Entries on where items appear

----

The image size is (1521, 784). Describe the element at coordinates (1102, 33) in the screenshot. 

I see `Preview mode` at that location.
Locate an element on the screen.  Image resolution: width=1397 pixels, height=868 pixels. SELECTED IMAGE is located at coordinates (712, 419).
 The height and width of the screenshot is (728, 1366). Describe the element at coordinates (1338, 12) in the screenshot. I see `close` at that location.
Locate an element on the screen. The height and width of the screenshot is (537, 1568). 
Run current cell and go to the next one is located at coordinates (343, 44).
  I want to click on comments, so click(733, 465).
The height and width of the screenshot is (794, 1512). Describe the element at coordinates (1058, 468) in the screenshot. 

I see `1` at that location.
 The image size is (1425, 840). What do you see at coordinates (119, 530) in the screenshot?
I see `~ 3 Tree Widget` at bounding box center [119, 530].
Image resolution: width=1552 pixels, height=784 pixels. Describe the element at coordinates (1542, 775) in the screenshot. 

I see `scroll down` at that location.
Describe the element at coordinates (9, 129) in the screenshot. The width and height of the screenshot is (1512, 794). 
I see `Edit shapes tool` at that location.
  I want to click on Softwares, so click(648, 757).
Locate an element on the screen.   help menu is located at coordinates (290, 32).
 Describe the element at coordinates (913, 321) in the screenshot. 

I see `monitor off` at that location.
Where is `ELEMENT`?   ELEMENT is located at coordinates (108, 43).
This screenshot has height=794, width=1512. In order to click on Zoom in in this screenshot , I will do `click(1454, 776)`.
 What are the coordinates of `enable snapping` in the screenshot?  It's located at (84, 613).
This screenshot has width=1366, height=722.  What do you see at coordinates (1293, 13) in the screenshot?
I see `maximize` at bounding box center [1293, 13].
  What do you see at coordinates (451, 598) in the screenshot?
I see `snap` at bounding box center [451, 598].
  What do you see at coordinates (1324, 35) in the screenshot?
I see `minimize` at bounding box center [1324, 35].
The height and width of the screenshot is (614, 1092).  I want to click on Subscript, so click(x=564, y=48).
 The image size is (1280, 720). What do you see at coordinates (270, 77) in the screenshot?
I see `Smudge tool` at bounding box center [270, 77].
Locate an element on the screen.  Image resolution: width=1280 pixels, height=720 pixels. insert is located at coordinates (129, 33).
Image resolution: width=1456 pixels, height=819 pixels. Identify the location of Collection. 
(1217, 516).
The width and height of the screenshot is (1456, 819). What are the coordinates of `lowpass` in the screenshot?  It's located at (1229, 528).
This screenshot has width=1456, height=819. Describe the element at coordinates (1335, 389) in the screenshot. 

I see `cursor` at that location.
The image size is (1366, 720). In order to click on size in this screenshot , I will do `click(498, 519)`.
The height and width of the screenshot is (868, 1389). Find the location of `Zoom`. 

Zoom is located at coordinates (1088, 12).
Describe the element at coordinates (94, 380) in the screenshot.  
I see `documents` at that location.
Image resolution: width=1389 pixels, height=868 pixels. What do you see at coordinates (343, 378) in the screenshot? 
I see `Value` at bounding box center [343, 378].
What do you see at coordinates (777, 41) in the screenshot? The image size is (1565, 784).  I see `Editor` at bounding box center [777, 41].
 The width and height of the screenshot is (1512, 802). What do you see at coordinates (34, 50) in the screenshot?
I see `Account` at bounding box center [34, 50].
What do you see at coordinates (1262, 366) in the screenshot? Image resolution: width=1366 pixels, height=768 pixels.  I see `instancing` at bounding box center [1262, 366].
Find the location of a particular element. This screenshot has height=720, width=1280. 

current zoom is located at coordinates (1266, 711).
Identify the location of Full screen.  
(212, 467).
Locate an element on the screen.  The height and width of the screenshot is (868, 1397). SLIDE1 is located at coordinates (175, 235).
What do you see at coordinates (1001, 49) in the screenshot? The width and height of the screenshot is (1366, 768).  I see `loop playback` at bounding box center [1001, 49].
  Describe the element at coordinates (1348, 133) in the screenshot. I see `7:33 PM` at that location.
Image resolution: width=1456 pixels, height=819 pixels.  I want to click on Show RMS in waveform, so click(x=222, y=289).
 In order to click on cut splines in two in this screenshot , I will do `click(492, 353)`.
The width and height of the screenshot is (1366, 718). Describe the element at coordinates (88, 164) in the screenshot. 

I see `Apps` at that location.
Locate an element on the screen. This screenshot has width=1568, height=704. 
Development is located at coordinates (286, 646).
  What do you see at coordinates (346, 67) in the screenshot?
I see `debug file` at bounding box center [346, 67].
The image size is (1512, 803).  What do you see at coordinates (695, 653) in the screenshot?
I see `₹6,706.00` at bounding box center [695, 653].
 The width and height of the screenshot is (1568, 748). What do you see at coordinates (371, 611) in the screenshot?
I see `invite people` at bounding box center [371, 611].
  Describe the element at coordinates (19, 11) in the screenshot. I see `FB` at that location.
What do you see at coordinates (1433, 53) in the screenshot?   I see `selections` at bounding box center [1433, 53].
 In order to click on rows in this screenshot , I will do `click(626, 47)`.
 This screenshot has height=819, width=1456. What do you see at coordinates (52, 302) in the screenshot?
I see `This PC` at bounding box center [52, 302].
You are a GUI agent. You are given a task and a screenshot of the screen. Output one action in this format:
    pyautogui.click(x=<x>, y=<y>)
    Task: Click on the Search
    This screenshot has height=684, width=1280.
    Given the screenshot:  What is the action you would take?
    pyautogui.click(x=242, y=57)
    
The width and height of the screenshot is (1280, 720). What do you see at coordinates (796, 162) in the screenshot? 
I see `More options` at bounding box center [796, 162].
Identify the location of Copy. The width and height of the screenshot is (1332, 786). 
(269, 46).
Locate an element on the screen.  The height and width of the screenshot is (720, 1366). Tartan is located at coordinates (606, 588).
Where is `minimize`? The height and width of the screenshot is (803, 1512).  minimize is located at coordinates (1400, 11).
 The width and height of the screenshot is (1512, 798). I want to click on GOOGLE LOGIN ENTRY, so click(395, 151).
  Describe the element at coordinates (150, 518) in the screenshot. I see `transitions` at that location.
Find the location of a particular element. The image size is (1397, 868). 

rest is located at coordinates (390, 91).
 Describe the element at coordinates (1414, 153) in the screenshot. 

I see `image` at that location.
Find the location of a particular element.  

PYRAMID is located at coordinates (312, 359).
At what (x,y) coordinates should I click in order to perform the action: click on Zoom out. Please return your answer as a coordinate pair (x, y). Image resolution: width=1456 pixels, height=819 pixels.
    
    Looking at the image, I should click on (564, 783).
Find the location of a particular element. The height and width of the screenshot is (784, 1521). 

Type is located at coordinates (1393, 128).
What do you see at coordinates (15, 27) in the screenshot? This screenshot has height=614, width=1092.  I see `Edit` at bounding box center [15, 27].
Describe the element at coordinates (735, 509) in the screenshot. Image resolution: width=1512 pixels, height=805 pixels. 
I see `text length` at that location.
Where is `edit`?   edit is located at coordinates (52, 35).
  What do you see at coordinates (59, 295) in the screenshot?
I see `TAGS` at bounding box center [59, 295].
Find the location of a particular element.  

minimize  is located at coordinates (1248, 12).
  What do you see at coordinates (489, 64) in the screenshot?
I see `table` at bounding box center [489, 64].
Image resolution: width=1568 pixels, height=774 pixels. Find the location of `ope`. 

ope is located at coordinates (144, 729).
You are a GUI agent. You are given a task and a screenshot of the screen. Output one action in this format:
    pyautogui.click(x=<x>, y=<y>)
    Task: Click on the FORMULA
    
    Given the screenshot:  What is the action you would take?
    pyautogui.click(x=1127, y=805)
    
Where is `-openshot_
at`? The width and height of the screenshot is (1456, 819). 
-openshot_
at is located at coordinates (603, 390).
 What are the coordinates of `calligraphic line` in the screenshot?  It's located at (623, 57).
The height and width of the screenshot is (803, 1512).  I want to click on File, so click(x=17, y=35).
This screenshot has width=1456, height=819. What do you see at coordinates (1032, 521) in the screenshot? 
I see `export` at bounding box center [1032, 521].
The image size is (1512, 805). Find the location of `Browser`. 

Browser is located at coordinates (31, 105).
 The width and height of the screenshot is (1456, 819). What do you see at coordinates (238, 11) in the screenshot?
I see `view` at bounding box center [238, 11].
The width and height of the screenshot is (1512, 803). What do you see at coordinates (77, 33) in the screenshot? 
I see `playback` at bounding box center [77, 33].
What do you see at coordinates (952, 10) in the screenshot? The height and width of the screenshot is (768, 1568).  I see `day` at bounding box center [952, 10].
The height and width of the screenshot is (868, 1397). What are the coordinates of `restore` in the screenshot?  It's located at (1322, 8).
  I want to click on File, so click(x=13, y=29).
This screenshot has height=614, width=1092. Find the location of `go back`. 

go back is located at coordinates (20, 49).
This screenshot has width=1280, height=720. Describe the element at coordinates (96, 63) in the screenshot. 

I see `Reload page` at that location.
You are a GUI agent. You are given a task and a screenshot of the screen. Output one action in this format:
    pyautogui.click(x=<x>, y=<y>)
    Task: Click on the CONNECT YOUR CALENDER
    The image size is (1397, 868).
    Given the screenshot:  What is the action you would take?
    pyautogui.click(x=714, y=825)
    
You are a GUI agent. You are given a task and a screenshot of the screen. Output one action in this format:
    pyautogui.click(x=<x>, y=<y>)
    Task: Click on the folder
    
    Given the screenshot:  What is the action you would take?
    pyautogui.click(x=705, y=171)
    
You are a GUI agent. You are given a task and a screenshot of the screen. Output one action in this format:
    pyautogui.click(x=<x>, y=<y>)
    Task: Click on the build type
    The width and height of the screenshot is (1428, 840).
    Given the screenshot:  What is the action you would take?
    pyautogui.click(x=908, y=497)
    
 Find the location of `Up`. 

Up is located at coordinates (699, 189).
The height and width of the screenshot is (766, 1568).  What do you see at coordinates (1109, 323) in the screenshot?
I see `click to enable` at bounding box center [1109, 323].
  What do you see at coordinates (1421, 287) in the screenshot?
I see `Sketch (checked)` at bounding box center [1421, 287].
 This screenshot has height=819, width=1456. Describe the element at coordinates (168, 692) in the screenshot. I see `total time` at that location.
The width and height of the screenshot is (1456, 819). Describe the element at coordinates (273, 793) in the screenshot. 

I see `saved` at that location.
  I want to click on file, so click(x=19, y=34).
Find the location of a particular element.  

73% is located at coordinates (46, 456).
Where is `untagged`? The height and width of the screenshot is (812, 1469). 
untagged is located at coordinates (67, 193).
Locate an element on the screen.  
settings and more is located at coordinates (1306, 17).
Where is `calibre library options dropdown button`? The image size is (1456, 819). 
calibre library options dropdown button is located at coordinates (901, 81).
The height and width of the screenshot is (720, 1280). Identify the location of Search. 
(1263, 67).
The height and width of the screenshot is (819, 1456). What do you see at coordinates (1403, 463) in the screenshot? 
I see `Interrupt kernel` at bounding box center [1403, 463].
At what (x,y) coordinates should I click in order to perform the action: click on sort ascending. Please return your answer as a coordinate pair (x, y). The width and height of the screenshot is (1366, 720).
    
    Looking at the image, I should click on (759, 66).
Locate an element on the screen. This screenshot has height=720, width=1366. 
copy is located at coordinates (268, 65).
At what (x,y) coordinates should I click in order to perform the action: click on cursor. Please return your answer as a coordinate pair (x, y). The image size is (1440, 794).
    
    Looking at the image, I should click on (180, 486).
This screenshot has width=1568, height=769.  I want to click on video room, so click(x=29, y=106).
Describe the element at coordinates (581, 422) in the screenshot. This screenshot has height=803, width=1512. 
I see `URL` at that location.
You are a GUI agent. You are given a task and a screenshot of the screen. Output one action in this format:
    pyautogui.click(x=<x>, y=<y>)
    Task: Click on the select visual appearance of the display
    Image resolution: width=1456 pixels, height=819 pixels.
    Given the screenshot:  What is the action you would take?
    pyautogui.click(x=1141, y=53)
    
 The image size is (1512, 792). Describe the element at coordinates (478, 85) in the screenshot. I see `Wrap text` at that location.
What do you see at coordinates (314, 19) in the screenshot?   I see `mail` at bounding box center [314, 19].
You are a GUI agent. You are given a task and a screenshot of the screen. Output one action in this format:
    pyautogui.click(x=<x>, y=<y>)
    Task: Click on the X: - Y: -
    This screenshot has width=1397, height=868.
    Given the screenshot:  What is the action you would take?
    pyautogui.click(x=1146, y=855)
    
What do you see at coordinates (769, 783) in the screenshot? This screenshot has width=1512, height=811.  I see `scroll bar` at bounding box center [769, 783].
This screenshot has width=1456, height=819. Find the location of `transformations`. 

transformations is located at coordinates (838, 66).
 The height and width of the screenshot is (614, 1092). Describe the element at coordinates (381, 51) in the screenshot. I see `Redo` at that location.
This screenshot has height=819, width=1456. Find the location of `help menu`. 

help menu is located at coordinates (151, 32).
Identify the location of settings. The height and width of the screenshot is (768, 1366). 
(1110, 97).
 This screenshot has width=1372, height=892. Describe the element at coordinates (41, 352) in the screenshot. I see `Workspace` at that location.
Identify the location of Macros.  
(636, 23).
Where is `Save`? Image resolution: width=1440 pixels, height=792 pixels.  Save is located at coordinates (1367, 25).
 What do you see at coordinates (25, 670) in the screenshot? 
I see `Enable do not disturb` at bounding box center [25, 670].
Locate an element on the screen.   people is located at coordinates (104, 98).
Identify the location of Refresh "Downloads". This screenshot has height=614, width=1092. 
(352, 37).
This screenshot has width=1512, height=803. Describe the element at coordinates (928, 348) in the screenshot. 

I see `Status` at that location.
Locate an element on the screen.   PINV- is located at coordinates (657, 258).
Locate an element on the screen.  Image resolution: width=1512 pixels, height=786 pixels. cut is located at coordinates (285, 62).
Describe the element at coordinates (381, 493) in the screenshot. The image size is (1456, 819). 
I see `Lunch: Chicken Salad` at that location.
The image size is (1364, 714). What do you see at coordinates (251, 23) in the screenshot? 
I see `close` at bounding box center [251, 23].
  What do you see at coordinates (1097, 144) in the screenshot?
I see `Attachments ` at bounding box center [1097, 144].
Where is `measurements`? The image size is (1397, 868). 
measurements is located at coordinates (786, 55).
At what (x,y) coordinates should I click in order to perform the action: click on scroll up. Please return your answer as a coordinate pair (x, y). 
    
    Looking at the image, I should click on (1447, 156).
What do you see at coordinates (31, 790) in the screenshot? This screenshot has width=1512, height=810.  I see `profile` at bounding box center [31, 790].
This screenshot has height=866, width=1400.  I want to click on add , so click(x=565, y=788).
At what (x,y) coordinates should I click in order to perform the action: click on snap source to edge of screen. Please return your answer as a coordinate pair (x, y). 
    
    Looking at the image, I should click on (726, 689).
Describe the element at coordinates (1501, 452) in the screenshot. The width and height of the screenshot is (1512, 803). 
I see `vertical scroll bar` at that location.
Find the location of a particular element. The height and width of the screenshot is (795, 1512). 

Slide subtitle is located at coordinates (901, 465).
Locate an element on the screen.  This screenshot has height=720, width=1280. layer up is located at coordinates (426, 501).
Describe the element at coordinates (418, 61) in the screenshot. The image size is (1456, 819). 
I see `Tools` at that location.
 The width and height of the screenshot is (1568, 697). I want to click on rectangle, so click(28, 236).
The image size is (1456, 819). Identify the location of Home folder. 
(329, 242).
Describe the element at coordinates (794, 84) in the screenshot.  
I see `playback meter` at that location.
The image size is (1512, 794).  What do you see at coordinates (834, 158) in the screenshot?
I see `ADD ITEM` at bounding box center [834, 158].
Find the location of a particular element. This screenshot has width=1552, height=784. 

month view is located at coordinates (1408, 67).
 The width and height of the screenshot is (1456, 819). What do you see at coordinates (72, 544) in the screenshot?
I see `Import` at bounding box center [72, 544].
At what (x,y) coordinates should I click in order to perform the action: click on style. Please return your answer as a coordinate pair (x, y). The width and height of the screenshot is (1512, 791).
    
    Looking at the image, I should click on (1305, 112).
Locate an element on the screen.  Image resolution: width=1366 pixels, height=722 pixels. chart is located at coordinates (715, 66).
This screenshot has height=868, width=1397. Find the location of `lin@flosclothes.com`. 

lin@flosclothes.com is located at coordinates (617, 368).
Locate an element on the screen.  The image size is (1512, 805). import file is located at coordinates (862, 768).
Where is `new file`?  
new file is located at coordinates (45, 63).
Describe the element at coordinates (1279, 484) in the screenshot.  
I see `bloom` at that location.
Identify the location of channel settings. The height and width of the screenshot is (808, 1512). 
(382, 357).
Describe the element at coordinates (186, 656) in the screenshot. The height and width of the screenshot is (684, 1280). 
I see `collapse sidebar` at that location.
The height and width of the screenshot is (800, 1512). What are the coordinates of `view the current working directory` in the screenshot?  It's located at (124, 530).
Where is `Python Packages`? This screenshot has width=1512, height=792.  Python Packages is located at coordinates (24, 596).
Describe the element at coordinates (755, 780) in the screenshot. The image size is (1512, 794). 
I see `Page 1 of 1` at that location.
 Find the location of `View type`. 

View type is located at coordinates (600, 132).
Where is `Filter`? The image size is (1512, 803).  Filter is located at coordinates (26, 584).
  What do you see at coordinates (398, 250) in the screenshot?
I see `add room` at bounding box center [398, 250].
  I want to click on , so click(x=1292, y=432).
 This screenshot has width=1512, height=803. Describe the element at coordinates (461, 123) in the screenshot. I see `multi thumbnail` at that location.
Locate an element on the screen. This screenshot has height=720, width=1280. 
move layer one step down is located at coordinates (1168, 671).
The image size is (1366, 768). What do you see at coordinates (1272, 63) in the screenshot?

----

AIM OF THE TASK:
Repeat the stretch from the line containing "This screenshot has width=1366, height=722." through the line containing "(1217, 516)." word for word.

REPLY TO THE TASK:
This screenshot has width=1366, height=722.  What do you see at coordinates (1293, 13) in the screenshot?
I see `maximize` at bounding box center [1293, 13].
  What do you see at coordinates (451, 598) in the screenshot?
I see `snap` at bounding box center [451, 598].
  What do you see at coordinates (1324, 35) in the screenshot?
I see `minimize` at bounding box center [1324, 35].
The height and width of the screenshot is (614, 1092).  I want to click on Subscript, so click(x=564, y=48).
 The image size is (1280, 720). What do you see at coordinates (270, 77) in the screenshot?
I see `Smudge tool` at bounding box center [270, 77].
Locate an element on the screen.  Image resolution: width=1280 pixels, height=720 pixels. insert is located at coordinates (129, 33).
Image resolution: width=1456 pixels, height=819 pixels. Identify the location of Collection. 
(1217, 516).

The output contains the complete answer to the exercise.